(Stored dataset items)
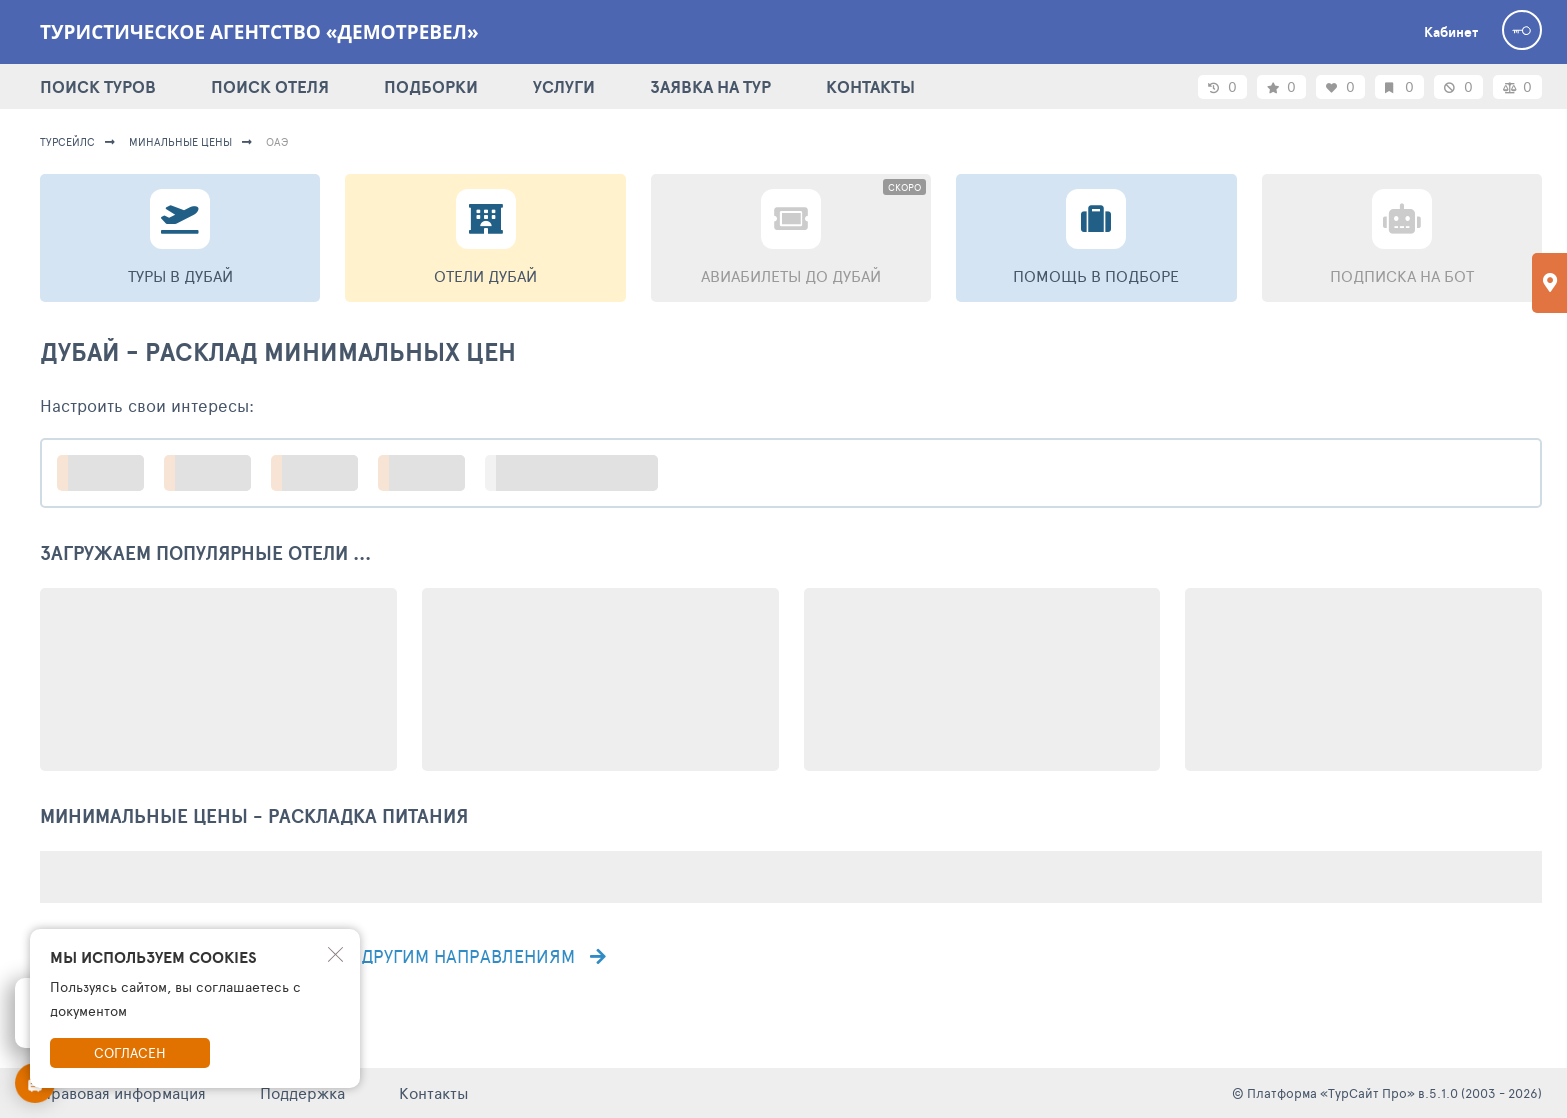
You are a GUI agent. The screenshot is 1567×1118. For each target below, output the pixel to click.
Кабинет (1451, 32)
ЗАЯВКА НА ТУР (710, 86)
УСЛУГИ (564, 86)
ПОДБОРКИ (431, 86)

● **Stated goal**
Render every line of the data above as a numbered list, skipping blank lines and leaving out the pictures.

● **Answer to this task**
1. You are a GUI agent. The screenshot is 1567×1118. For each target below, output the pixel to click.
2. Кабинет (1451, 32)
3. ЗАЯВКА НА ТУР (710, 86)
4. УСЛУГИ (564, 86)
5. ПОДБОРКИ (431, 86)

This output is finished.